Task
Rewrite every line of the items below as one numbered list, one line per number, and leave out the blank lines.

Data lines
┄┄┄┄┄┄┄┄┄┄┄┄┄┄┄┄┄┄┄┄

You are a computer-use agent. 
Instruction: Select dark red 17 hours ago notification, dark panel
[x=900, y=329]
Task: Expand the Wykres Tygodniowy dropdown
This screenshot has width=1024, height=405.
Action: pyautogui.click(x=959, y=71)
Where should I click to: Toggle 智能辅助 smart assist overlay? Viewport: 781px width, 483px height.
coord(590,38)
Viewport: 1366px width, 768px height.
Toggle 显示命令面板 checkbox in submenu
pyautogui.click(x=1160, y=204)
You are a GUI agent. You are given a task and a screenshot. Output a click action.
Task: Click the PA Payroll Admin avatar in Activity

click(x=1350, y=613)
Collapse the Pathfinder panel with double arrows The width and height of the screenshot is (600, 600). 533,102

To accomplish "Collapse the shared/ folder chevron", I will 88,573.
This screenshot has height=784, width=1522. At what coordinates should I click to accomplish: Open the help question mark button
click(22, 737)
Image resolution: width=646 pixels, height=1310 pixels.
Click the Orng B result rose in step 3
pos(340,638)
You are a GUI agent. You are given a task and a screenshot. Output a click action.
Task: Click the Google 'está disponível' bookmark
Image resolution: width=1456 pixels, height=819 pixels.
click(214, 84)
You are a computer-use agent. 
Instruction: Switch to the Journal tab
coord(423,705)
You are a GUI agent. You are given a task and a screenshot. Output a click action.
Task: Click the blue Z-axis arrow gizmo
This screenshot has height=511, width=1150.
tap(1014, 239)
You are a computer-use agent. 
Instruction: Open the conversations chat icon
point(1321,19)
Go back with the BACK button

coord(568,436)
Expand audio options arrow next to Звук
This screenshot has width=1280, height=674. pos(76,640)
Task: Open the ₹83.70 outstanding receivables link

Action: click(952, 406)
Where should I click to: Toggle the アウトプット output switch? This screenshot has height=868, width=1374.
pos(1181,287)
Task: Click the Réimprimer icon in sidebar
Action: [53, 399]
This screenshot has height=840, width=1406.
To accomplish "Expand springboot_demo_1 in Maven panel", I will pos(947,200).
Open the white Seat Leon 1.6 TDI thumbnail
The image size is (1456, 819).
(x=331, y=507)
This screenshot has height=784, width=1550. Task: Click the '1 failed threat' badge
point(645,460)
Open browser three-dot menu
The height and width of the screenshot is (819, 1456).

┄┄┄┄┄┄┄┄┄┄┄┄┄┄┄┄┄┄┄┄

Exercise answer
1. You are a computer-use agent. 
2. Instruction: Select dark red 17 hours ago notification, dark panel
3. [x=900, y=329]
4. Task: Expand the Wykres Tygodniowy dropdown
5. This screenshot has width=1024, height=405.
6. Action: pyautogui.click(x=959, y=71)
7. Where should I click to: Toggle 智能辅助 smart assist overlay? Viewport: 781px width, 483px height.
8. coord(590,38)
9. Viewport: 1366px width, 768px height.
10. Toggle 显示命令面板 checkbox in submenu
11. pyautogui.click(x=1160, y=204)
12. You are a GUI agent. You are given a task and a screenshot. Output a click action.
13. Task: Click the PA Payroll Admin avatar in Activity
14. click(x=1350, y=613)
15. Collapse the Pathfinder panel with double arrows The width and height of the screenshot is (600, 600). 533,102
16. To accomplish "Collapse the shared/ folder chevron", I will 88,573.
17. This screenshot has height=784, width=1522. At what coordinates should I click to accomplish: Open the help question mark button
18. click(22, 737)
19. Image resolution: width=646 pixels, height=1310 pixels.
20. Click the Orng B result rose in step 3
21. pos(340,638)
22. You are a GUI agent. You are given a task and a screenshot. Output a click action.
23. Task: Click the Google 'está disponível' bookmark
24. Image resolution: width=1456 pixels, height=819 pixels.
25. click(214, 84)
26. You are a computer-use agent. 
27. Instruction: Switch to the Journal tab
28. coord(423,705)
29. You are a GUI agent. You are given a task and a screenshot. Output a click action.
30. Task: Click the blue Z-axis arrow gizmo
31. This screenshot has height=511, width=1150.
32. tap(1014, 239)
33. You are a computer-use agent. 
34. Instruction: Open the conversations chat icon
35. point(1321,19)
36. Go back with the BACK button
37. coord(568,436)
38. Expand audio options arrow next to Звук
39. This screenshot has width=1280, height=674. pos(76,640)
40. Task: Open the ₹83.70 outstanding receivables link
41. Action: click(952, 406)
42. Where should I click to: Toggle the アウトプット output switch? This screenshot has height=868, width=1374.
43. pos(1181,287)
44. Task: Click the Réimprimer icon in sidebar
45. Action: [53, 399]
46. This screenshot has height=840, width=1406.
47. To accomplish "Expand springboot_demo_1 in Maven panel", I will pos(947,200).
48. Open the white Seat Leon 1.6 TDI thumbnail
49. The image size is (1456, 819).
50. (x=331, y=507)
51. This screenshot has height=784, width=1550. Task: Click the '1 failed threat' badge
52. point(645,460)
53. Open browser three-dot menu
54. The height and width of the screenshot is (819, 1456).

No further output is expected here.